When a substrate language or itsrelatives cannot be directly studied, their investigation is rooted in the inspect of etymology and linguistic typology. The study of unattested substrata often begins from the study of substrate words, which lack a clear etymology. Such words can in principle still be native inheritance, lost everywhere else in the language family; but they might in principle also originate from a substrate. The sound structure of words of unknown origin — their phonology and morphology — can oftenhints in either direction. So can their meaning: words referring to the natural landscape, in particular indigenous fauna and flora, have often been found especially likely to derive from substrate languages. None of these conditions, however, is sufficient by itself to claim any one word as originating from an unknown substratum. Occasionally words that have been reported to be of substrate origin will be found out to have cognates in more distantly related languages after all, and therefore likely native: an example is Proto-Indo-European *mori 'sea', found widely in the northern and western Indo-European languages, but in more eastern Indo-European languages only in Ossetic.

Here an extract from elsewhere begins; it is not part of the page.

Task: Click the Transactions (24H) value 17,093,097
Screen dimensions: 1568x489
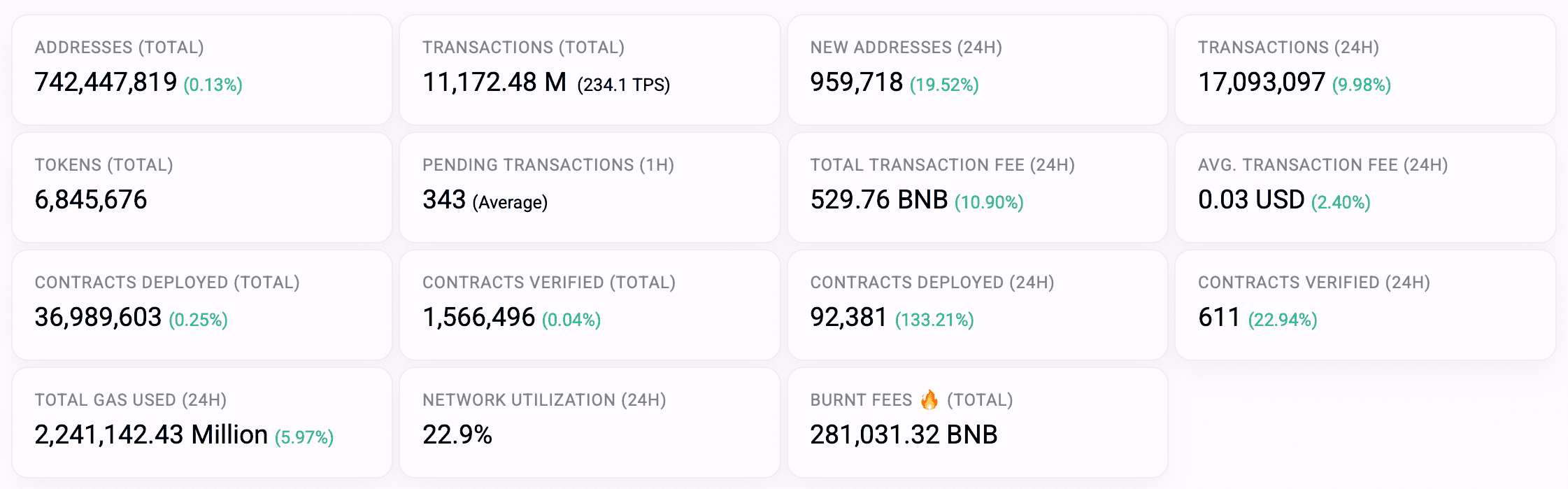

Although the influence of the prior language when a community speaks and adopts a new one may have been informally acknowledged beforehand, the concept was formalized and popularized initially in the late 19th century. As historical phonology emerged as a discipline, the initial dominant viewpoint was that influences from language contact on phonology and grammar should be assumed to be marginal, and an internal relation should always be favored if possible; as articulated by Max Mueller in 1870, "there are no mixed languages". However, in the 1880s, dissent began to crystallize against this viewpoint. Within Romance language linguistics, the 1881 Lettere glottologiche of Graziadio Isaia Ascoli argued that the early phonological coding of French and other Gallo-Romance languages was shaped by the retention by Celts of their "oral dispositions" even after they had switched to Latin. The related but distinct concept of creole languages was used to counter Mueller's view in 1884, by Hugo Schuchardt. In modern historical linguistics, debate persists on the details of how language contact may induce structural changes, but the respective extremes of "all change is contact" and "there are no structural changes ever" have largely been abandoned in favor of a rank of conventions on how tocontact induced structural changes, which includes adequate cognition of the two languages in question, a historical explanation, and evidence that the contact-induced phenomenon did not exist in the recipient language before contact, among other guidelines.